PROBLEM TO SOLVE: Copy out the records below word for word, starting at the line that contains "Viewport: 1065px width, 621px" and ending at the line that contains "(x=245, y=757)", with both of those lines included.
◇ ◇ ◇ ◇
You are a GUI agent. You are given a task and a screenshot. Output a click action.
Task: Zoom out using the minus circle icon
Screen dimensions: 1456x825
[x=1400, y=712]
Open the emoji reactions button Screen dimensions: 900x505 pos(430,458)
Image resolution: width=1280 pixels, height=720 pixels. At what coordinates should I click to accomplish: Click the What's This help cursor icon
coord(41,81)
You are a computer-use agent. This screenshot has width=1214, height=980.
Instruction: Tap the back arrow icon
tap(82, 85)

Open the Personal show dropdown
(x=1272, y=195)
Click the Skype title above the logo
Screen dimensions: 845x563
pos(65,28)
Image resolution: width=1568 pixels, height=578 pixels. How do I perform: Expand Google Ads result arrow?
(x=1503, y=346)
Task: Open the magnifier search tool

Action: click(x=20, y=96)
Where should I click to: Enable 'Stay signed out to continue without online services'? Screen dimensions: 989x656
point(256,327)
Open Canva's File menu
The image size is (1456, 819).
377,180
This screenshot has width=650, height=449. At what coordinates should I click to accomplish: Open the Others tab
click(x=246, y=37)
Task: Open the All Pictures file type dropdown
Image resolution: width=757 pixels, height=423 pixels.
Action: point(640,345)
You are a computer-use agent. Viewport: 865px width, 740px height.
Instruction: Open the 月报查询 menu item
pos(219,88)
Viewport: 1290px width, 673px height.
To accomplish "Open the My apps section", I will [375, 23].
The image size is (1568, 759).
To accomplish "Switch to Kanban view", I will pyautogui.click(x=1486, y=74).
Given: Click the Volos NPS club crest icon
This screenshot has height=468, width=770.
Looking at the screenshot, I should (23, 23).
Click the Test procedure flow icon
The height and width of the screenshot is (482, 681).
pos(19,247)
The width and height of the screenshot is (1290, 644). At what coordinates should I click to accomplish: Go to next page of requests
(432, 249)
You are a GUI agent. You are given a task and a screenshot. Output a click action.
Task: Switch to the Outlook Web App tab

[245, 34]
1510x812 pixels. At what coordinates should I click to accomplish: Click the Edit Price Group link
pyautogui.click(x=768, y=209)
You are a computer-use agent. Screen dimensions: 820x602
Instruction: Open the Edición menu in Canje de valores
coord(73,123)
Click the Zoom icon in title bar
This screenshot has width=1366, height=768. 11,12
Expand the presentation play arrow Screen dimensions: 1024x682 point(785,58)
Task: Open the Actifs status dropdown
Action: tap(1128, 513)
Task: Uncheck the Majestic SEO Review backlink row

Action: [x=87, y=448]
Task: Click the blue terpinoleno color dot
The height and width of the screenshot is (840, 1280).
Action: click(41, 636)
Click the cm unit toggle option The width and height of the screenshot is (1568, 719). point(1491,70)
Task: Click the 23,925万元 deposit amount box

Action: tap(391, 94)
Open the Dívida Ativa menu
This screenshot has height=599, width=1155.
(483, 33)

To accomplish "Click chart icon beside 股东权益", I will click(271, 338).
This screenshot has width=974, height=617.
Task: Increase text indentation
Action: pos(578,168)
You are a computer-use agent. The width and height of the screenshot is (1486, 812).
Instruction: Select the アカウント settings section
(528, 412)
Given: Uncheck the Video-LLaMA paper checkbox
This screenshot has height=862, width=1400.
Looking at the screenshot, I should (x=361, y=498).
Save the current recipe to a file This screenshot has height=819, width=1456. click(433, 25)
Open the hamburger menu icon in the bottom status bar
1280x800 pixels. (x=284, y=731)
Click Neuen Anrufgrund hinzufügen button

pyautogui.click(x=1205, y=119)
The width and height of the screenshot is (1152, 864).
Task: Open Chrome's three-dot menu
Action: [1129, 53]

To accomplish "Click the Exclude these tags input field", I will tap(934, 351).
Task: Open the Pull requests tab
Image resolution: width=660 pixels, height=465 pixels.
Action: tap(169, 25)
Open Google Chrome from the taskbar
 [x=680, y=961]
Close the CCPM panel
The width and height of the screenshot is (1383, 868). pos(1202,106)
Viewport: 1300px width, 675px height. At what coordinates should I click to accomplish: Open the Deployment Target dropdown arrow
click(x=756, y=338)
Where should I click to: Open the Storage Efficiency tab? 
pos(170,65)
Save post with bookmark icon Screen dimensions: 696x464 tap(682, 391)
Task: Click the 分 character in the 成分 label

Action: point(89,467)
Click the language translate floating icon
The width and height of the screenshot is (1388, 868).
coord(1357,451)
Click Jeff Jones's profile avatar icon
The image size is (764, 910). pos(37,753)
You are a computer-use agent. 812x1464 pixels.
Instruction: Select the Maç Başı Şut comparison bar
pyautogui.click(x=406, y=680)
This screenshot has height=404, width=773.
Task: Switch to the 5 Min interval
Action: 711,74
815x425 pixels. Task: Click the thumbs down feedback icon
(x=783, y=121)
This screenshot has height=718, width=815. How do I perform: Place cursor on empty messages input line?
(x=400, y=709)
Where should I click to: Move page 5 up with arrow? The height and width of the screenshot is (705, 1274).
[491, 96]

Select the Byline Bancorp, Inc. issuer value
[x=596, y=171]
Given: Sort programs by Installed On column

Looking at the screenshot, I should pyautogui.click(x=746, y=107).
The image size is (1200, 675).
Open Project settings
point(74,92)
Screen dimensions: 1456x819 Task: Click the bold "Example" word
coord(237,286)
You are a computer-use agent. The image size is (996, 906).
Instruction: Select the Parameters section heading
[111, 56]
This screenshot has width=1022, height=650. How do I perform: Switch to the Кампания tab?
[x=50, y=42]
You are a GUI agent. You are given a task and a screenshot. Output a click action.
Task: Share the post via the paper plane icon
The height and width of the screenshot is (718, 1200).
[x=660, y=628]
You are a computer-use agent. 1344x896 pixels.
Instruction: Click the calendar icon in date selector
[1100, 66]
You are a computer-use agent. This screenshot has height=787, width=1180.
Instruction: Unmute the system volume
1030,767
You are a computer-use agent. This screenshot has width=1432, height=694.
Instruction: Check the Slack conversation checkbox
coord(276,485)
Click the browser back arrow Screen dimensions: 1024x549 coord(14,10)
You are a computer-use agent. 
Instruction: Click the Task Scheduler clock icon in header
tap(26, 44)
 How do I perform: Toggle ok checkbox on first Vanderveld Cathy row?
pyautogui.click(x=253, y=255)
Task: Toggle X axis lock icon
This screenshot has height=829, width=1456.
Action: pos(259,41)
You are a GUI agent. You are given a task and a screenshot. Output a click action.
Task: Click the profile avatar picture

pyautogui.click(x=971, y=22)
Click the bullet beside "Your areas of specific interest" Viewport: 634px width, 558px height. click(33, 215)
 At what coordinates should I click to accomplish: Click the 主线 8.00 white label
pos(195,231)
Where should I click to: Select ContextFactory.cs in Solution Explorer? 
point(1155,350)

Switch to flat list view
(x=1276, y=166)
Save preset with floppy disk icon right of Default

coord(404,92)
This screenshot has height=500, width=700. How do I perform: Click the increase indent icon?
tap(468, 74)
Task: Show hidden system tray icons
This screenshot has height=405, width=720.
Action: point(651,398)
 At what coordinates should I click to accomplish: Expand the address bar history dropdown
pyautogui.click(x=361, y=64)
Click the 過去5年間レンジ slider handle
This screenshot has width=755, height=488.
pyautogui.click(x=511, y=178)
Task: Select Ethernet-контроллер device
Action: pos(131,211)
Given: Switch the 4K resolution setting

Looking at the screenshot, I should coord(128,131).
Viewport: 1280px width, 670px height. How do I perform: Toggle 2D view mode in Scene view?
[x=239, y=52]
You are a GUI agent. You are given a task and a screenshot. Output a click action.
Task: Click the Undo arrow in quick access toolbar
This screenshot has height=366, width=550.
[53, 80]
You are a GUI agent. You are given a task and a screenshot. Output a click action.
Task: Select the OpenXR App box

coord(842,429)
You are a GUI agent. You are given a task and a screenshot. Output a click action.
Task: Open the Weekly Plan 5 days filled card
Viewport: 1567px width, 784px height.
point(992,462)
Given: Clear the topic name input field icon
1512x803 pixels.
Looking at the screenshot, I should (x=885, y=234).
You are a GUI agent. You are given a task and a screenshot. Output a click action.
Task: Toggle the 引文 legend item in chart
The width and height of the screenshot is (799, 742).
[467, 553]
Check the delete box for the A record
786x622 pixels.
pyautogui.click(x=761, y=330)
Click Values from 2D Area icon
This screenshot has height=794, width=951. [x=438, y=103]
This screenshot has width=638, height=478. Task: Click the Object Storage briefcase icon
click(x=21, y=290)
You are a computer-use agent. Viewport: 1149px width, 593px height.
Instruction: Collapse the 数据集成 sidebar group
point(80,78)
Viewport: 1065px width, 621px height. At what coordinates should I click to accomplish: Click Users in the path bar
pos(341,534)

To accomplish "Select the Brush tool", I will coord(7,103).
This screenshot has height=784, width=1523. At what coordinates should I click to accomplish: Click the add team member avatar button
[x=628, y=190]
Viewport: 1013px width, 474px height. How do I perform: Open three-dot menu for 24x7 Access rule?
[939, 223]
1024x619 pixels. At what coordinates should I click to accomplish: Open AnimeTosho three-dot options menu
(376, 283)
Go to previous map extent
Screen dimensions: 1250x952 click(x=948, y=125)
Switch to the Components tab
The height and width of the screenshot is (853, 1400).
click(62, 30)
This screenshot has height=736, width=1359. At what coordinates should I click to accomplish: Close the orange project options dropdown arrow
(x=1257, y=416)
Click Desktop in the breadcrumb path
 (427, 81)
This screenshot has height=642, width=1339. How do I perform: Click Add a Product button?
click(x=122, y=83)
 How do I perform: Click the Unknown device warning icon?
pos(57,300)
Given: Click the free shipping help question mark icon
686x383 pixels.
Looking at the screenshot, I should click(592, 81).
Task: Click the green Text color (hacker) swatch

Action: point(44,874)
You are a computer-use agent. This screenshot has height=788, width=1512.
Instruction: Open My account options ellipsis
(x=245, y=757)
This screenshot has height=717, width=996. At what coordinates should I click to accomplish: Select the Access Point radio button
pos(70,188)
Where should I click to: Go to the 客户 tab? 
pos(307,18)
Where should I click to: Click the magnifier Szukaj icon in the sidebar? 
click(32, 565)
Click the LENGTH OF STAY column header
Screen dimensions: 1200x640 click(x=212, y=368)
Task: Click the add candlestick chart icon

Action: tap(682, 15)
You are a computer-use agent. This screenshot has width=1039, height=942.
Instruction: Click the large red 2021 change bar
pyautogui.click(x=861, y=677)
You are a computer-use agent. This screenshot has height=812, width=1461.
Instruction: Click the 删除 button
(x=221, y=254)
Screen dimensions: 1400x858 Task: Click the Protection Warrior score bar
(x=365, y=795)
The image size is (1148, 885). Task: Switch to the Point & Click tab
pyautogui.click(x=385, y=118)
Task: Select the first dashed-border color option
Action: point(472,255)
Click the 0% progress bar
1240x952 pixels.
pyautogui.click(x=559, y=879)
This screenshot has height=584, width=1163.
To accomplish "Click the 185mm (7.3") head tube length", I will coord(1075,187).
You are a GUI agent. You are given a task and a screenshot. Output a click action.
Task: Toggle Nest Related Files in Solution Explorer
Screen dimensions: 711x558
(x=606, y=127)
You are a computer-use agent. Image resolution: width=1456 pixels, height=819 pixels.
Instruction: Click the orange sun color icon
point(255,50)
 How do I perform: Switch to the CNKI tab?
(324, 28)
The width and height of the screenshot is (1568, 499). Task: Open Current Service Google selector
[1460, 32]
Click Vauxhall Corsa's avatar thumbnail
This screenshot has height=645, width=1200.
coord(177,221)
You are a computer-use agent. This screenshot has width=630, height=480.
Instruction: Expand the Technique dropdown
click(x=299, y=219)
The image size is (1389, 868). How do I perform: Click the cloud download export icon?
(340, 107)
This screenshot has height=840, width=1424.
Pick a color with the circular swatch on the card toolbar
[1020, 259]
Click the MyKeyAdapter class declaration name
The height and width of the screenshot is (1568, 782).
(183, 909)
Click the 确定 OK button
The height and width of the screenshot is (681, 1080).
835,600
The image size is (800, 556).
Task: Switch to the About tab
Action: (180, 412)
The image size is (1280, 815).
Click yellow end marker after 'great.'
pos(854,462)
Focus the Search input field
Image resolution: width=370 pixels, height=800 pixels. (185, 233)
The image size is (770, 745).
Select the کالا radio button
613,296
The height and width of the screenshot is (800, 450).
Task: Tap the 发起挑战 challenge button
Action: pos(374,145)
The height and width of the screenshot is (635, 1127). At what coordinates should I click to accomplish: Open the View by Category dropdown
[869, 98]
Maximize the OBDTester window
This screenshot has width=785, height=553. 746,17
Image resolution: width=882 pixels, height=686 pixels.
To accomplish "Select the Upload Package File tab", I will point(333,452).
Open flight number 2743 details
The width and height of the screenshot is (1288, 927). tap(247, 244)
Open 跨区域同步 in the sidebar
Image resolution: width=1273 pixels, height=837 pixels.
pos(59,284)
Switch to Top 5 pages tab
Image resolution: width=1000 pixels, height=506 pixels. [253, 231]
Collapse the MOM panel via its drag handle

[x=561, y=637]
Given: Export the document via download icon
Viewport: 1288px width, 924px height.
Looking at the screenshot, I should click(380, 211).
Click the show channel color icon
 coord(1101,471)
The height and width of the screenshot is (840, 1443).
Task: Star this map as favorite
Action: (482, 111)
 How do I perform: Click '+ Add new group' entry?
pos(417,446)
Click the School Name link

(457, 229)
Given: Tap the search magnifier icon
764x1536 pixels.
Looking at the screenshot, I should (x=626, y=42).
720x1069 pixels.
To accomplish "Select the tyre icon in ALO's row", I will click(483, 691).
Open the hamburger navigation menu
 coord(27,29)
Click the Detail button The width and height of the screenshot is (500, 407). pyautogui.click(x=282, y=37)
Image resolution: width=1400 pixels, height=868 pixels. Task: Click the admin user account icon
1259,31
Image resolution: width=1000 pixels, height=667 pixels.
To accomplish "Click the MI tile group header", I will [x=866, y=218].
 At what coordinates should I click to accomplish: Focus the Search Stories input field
◇ ◇ ◇ ◇
EXERCISE OUTPUT:
Viewport: 1065px width, 621px height. At what coordinates should I click to accomplish: Click Users in the path bar
pos(341,534)

To accomplish "Select the Brush tool", I will coord(7,103).
This screenshot has height=784, width=1523. At what coordinates should I click to accomplish: Click the add team member avatar button
[x=628, y=190]
Viewport: 1013px width, 474px height. How do I perform: Open three-dot menu for 24x7 Access rule?
[939, 223]
1024x619 pixels. At what coordinates should I click to accomplish: Open AnimeTosho three-dot options menu
(376, 283)
Go to previous map extent
Screen dimensions: 1250x952 click(x=948, y=125)
Switch to the Components tab
The height and width of the screenshot is (853, 1400).
click(62, 30)
This screenshot has height=736, width=1359. At what coordinates should I click to accomplish: Close the orange project options dropdown arrow
(x=1257, y=416)
Click Desktop in the breadcrumb path
 (427, 81)
This screenshot has height=642, width=1339. How do I perform: Click Add a Product button?
click(x=122, y=83)
 How do I perform: Click the Unknown device warning icon?
pos(57,300)
Given: Click the free shipping help question mark icon
686x383 pixels.
Looking at the screenshot, I should click(592, 81).
Task: Click the green Text color (hacker) swatch

Action: point(44,874)
You are a computer-use agent. This screenshot has height=788, width=1512.
Instruction: Open My account options ellipsis
(x=245, y=757)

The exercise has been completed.